(Data records)
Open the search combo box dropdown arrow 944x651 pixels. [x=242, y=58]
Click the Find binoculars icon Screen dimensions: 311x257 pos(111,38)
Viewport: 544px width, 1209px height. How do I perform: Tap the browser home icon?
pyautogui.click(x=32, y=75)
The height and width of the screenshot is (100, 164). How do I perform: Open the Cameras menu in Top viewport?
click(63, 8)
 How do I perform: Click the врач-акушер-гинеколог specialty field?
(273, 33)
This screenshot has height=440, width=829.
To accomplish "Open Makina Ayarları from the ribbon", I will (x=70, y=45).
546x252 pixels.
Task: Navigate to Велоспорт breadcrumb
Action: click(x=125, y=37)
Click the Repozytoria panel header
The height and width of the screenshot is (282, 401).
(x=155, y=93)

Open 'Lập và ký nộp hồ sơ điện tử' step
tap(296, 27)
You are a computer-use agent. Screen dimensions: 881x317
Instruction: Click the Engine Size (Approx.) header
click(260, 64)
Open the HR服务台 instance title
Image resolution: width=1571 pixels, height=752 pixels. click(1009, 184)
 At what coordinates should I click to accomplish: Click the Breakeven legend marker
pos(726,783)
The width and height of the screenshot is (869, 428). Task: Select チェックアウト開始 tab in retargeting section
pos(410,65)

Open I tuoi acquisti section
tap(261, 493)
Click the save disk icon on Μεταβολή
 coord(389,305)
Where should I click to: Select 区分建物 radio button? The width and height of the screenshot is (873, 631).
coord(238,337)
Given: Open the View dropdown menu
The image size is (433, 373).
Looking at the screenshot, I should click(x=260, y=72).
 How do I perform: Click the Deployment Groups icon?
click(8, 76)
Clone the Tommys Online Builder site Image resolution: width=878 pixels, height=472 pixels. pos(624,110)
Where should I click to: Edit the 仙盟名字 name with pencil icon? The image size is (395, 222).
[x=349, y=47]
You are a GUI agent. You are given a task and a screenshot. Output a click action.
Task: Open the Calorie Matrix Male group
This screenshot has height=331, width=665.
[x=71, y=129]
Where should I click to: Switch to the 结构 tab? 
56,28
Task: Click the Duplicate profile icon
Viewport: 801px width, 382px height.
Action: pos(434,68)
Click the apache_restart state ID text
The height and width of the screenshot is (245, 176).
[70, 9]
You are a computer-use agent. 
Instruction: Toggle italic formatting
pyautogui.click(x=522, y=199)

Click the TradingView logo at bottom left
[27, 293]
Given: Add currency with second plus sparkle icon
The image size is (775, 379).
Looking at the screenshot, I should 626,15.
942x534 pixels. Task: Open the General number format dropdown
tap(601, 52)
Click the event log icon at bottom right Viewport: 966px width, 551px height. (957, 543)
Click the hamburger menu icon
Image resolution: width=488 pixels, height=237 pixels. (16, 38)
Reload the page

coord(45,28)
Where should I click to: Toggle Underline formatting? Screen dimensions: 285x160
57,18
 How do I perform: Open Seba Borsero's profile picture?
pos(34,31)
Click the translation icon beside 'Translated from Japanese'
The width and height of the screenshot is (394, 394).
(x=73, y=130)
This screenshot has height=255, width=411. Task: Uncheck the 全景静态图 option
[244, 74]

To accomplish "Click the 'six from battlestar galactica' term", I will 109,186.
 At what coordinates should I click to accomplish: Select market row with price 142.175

» **WORK TASK**: When a line in the data contains "computer", return it as written.

» **RESULT FOR THIS EXERCISE**:
You are a computer-use agent. Screen dimensions: 881x317
You are a computer-use agent. 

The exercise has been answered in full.